Hi there. A friend has asked me if I would detail/take out some deep scratches on his car (having scraped it in a parking lot).
There were questions about wetsanding the paint and the recommendation was to skip wetsanding at least at first and see what could be done just by compounding...
Hi Mike & co. below are some before and after photos in response to my recent posts on this thread and your suggestion I post some photos.
I decided I would just compound the car with m105 (plus polish etc afterwards) and see how much I could improve the bumper scuffs and scratches.
I was pretty pleased.
And you should be pleased. The results while not perfect are dramatic and the car looks SO MUCH BETTER since you compounded and polished it.
Would love your comments and any advice to improving the correction of deep bumper scuffs etc.
I'd stop there. If you want to do more, the compound the worst areas as second time and then polish and wax and call it good.

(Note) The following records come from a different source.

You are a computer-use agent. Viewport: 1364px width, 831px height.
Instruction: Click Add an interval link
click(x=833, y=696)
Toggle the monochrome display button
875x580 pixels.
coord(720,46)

The reason why is because this is your buddy's car and the question is...
How did it get so bad in the first place and what's changed in the owner and the environment the car is used in that means it isn't going to revert back to how it was before you worked on it?
This is the question I ask all the time and in fact I'm going to write an article on this topic. When dealing with cars like this, I always ask myself or the person doing the work...
What's changed?
And by this I mean, when a car is trashed and now the topic of buffing it out comes up, it's almost always "someone" else than the owner that's doing the buffing. For all kinds of GREAT reasons.

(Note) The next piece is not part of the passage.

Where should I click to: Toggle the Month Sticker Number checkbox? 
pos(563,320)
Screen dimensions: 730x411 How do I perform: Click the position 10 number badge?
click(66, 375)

But when it comes to these types of projects... what's changed that after the buffing and waxing the car won't simply be treated the same way it was before the buffing and then simply return to the condition it was in before the buffing.
If the answer to the question,
what's changed? is
nothing, that is the car owner has not become an
on fire detailing enthusiast themselves, then stop doing more work and move on...

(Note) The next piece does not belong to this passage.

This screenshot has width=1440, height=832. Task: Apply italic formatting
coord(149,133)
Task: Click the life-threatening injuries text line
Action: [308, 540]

If the owner has become an
on fire detailing enthusiast, then make them help you do the work not only s they can appreciate what it takes to undo years of neglect and damage but so they know how to do it themselves.
All too often the after a project like this the owner will just go back to the same routine that resulted in the condition you found the car. So why kill yourself over a
daily driver?
But yeah... if you want to take the great results you already created to a higher level then compound again... compounding removes paint and levels the surface so that will help but I wouldn't wetsand. Factory paint is already
thin to start with, sanding will just make it thinner and it's just a daily driver with a past that shows it's not really a good candidate for more and more work.
I do thank you for the follow-up posts and the pictures.
I really appreciate you uploaded them to our forum gallery so now they will endure over time instead of the
lame Photobucket route where down the road the simply disappear and make the thread useless. Wish more people would figure out how to use the forum gallery. It's not that hard, heck I probably load 100 to 300 pictures a week...easy... If I can do it anyone can do if they can simply read.